Instructions to follow: Ignoring every picture, return the lines of the listing below word for word, from the line that holds "León XIV ¿Otro Papa verde? (609, 1479)" through the line that holds "Gestione consensi cookie (55, 2422)".

Data to examine:
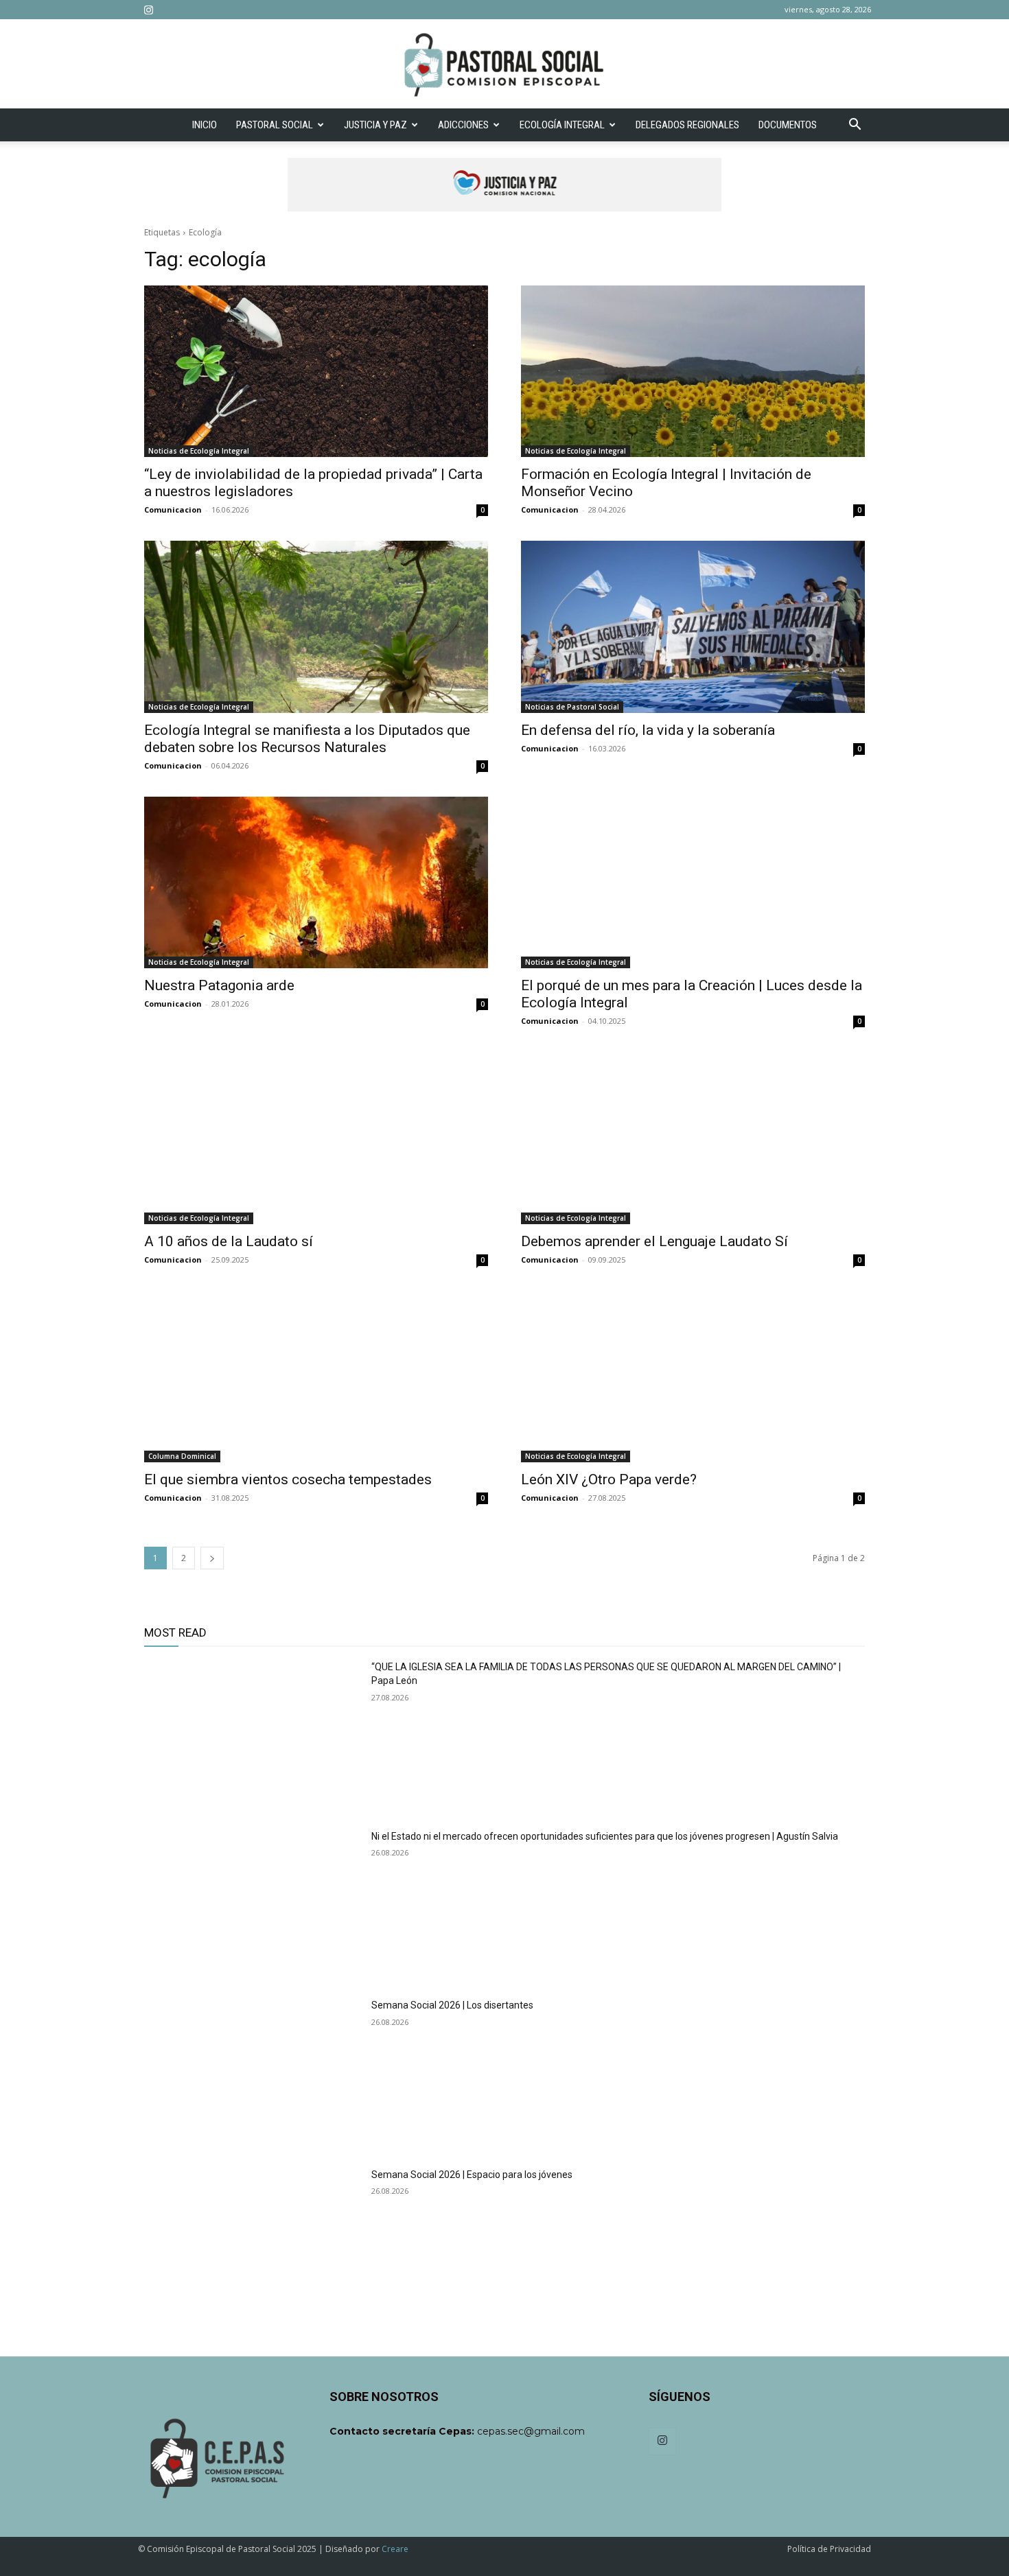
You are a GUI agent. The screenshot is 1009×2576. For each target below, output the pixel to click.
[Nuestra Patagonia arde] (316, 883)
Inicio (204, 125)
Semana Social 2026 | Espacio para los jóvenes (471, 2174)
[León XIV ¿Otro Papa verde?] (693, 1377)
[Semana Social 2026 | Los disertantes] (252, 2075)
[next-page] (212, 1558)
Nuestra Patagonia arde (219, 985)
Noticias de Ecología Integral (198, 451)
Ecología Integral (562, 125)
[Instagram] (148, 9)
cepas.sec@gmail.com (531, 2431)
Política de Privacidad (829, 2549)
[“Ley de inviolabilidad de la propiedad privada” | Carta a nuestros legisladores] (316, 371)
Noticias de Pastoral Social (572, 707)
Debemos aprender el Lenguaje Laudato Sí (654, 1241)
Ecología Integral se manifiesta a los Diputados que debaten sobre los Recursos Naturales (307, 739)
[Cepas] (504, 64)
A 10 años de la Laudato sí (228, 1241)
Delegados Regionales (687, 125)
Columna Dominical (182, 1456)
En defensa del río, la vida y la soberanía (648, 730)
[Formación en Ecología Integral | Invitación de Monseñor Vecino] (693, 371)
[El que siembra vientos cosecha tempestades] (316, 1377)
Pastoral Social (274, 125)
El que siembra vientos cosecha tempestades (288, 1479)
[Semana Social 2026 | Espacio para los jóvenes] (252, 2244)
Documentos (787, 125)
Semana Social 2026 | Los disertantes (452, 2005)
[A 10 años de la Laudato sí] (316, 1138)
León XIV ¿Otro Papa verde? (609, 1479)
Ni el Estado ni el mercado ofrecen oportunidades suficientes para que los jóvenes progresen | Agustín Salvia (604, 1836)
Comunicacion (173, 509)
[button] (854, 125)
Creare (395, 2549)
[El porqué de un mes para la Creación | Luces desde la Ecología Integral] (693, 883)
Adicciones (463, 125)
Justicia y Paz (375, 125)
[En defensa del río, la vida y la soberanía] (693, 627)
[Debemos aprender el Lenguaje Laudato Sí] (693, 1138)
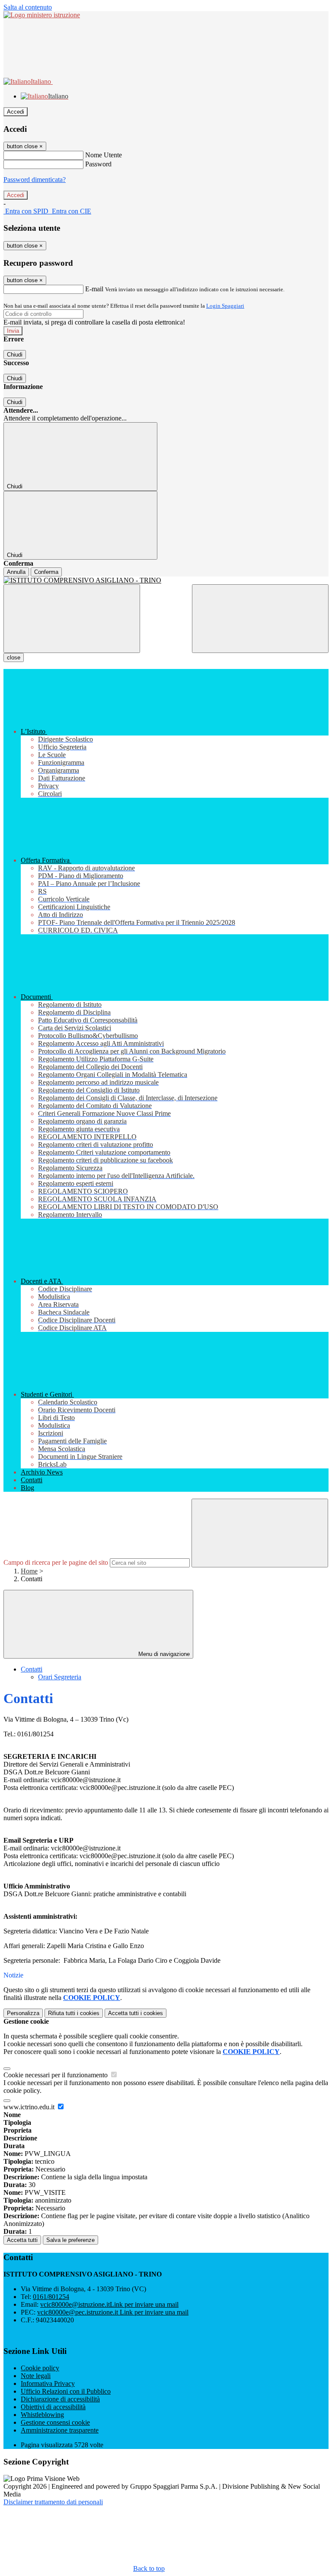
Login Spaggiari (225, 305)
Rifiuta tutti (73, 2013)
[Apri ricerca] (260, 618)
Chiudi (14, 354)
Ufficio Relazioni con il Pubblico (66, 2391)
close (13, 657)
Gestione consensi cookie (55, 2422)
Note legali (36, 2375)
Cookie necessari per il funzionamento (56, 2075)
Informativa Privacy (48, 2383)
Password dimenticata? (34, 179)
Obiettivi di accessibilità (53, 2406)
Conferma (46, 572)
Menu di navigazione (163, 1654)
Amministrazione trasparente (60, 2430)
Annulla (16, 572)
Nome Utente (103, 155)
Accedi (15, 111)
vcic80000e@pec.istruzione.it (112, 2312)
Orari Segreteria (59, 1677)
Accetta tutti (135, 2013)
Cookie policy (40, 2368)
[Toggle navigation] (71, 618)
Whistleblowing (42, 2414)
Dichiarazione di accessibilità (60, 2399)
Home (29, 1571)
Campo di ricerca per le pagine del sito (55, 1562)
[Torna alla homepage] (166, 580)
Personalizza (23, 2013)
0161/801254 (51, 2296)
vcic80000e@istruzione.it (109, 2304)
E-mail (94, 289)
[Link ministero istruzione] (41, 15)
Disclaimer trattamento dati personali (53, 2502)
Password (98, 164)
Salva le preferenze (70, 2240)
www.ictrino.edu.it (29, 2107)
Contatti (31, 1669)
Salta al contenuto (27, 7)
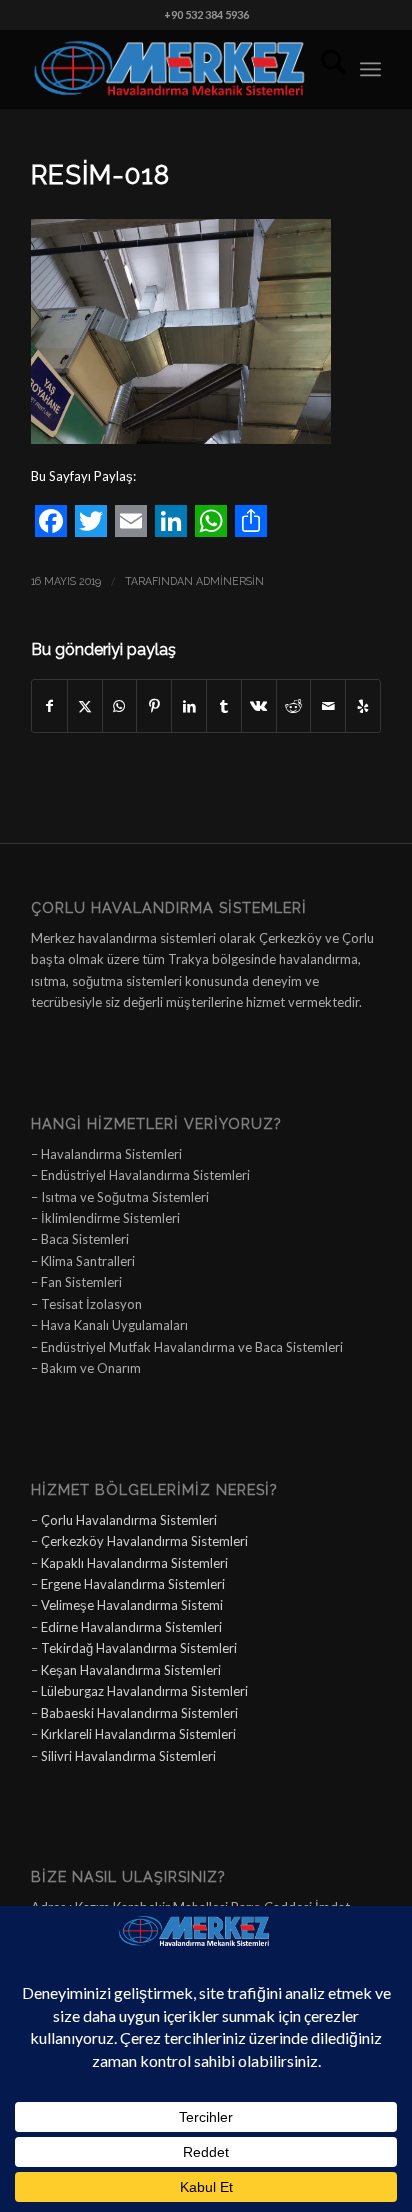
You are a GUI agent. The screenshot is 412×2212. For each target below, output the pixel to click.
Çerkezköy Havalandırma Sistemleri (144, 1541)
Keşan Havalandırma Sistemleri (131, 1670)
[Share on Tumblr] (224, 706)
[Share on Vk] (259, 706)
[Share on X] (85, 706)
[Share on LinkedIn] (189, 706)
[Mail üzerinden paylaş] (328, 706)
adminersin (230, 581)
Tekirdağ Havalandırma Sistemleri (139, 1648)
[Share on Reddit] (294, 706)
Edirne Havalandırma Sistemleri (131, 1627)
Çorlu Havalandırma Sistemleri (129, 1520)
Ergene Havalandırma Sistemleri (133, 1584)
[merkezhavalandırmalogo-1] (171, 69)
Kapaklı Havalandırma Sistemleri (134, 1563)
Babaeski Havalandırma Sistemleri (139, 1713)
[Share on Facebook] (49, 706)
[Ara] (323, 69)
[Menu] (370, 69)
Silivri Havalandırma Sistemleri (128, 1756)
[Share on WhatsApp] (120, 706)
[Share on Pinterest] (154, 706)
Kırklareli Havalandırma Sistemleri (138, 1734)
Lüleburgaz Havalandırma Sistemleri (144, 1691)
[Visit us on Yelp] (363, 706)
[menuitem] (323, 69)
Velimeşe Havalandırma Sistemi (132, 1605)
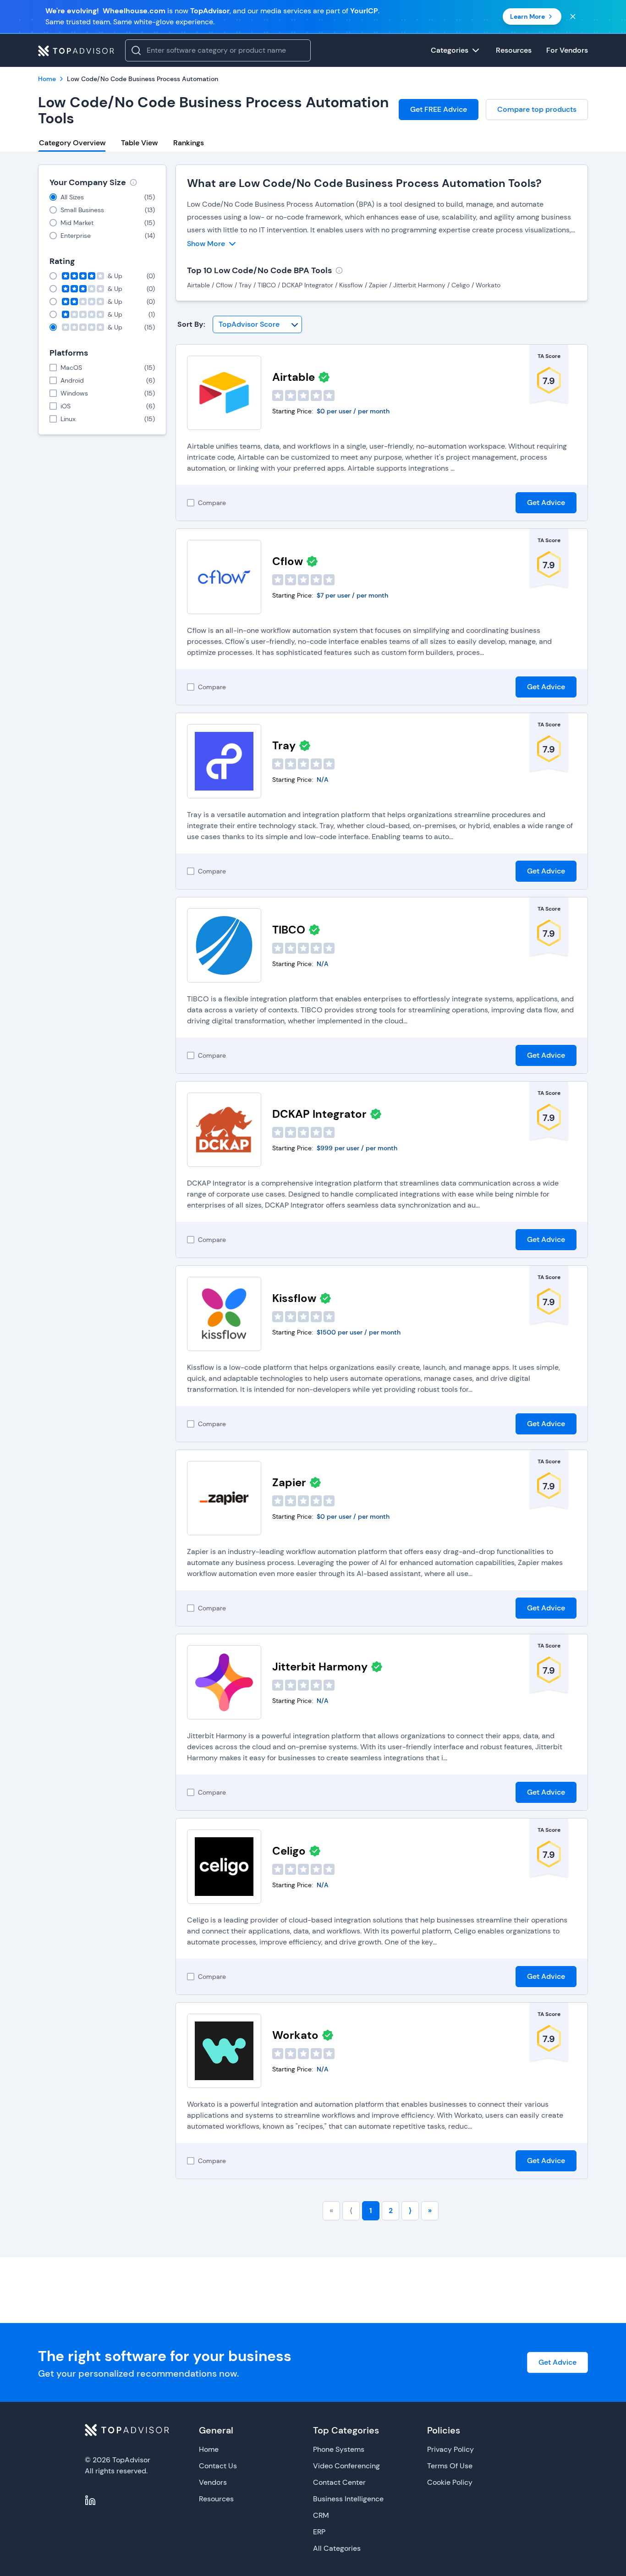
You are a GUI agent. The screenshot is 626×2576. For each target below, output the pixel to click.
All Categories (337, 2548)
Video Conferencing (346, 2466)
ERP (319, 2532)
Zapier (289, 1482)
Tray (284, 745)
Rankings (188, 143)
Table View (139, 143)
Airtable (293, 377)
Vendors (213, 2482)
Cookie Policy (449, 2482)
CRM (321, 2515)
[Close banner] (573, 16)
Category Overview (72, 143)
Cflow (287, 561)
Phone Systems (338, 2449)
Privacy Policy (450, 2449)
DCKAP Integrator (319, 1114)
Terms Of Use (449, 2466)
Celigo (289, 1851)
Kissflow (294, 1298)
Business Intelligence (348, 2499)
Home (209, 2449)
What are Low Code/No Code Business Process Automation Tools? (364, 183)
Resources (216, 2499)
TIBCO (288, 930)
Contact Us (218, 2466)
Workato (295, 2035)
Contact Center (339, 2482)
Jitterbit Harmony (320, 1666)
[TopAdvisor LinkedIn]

Answer:
León XIV ¿Otro Papa verde? (609, 1479)
Ni el Estado ni el mercado ofrecen oportunidades suficientes para que los jóvenes progresen | Agustín Salvia (604, 1836)
Comunicacion (173, 509)
[button] (854, 125)
Creare (395, 2549)
[El porqué de un mes para la Creación | Luces desde la Ecología Integral] (693, 883)
Adicciones (463, 125)
Justicia y Paz (375, 125)
[En defensa del río, la vida y la soberanía] (693, 627)
[Debemos aprender el Lenguaje Laudato Sí] (693, 1138)
Login Spaggiari (225, 305)
Rifiuta tutti (73, 2013)
[Apri ricerca] (260, 618)
Chiudi (14, 354)
Ufficio Relazioni con il Pubblico (66, 2391)
close (13, 657)
Gestione consensi cookie (55, 2422)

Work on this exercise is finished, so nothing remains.